* [Task prompt]: Pick up the discussion transcript below about who benefits from opposing these policies, and continue it from its last line.

* [Passage given]:

----------------------------------------

So so are you saying then that opposition to the to these policies is to protect a privilege or is it to specifically to put down these other groups? I mean, is it is it positive discrimination for uh, for oneself?
Basically?
I mean, the the people that are pushing these kind of things through are you know, largely white male Americans, And you know, is it is it just to push up that group or is it to push down the other group? Or is it just a lucky happenstance that they get to do both at once.
I think probably, if I'm being charitable, it's more likely that more human behavior, more human behavior, is motivated by selfishness than by malice.
Right, So I think if.
I'm being charitable, I could probably be convinced with little effort that it's it's just for the purpose of maintaining the advantage, because like when you're when you're succeeding, you don't want anything to you know, affect that or like get in the way of that.
So I can I can empathize with that.
Instinct, but it's it's not conducive to like a society, I guess.
So, so you're saying it's more just a the Uh, these marginalized groups are really just collateral damage, and you know it's just a we're sorry. You know, we didn't want to, but we had to to to to maintain the status quo. And it's just kind of the price of participation.
In this in this game, right, Like it's like it's like you or me, And if I can silence you, I don't have to think about the fact I don't have to think about you, and so then it's.
Just made I don't have Yeah, Jonathan, what are your thoughts on that? Do you think that this is a discriminatory process or or or is that just is that a feature or a bug?

----------------------------------------

* [Source material]:
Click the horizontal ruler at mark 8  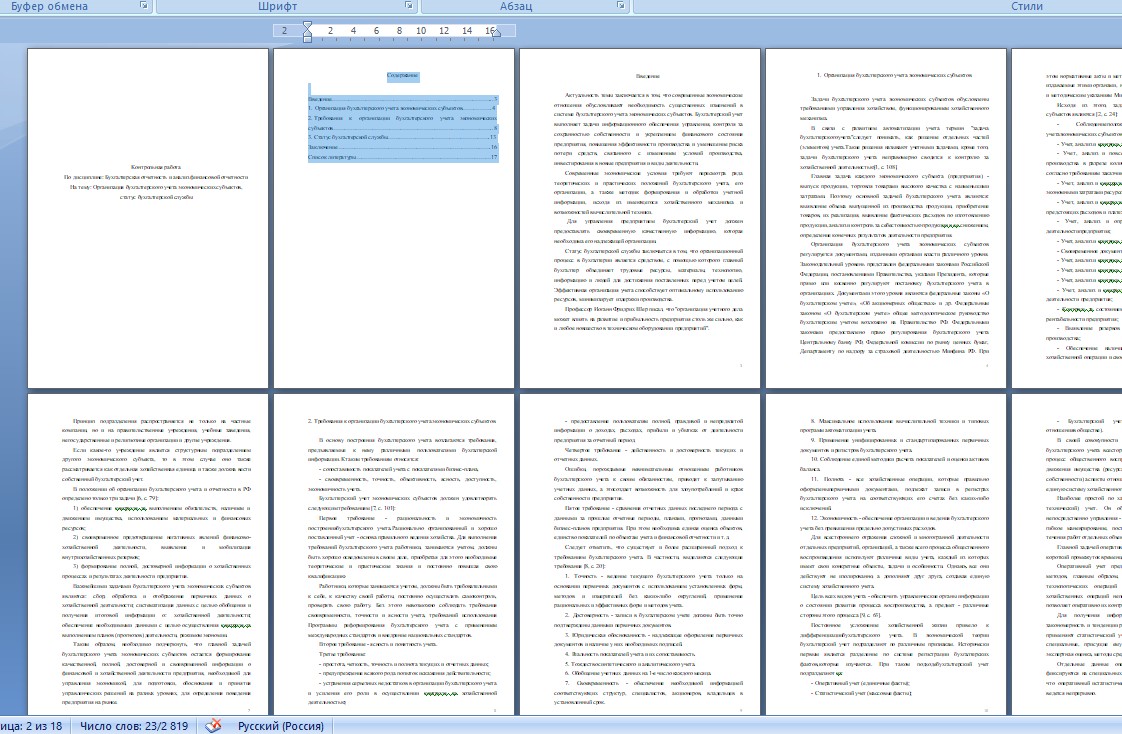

----------------------------------------

* [Output for this exercise]:
It's a feature? This is actually uh they have they're racists. Let's face it, they're racists. These people they're they're attacking are not of their tribe and they just feel like the American UH, America should be for white cis male, heteronormative people, and everybody else should just be servants, you know. That's it. That's women included. Are are not part of this. It's male. And since the men have been losing their competitive edge because they no longer have the system working
to give them a competitive edge. Once that's gone, they have to be like everybody else and they can no longer claim to be better than people just by existing. And that is it. And the administration is twisting doing a backwards somersault to a catch twenty two landing, you know. So that's how they're trying to manipulate the narrative of it, not what's actually happening, but the narrative that they want everybody to believe is happening. And that's what they've been
doing for a lot of things. The first thing that I think of when I think of these sorts of activities is that they're attacking what is preventing them from doing what they want. So if you're attacking DEI, you don't want equality, right, you don't want diversity right, right, you don't want any of that. That's you don't want any of that quote unquote wokeouness. You don't want people to be taking into account that some people in certain
societal groups are not allowed to do certain things. They say, well, they're they're this, or they're that, they're lazy, they're this or that, and you know, or they're you know, they're you know, some other derogatory term. And the thing is that that's not the case at all. What it is is they want to make it look like their oppression of a group is actually a good thing.
Right, right, re establishing fairness and that kind of thing, quote unquote meritocracy.
Well, if it's meritocracy, there's nothing to change.
Right, Yeah, exactly, exactly.
That's right.
I mean a twisting backwards somersault to rationalize that. So there's a catch twenty two. You can't do it either way and still right right.
Yeah.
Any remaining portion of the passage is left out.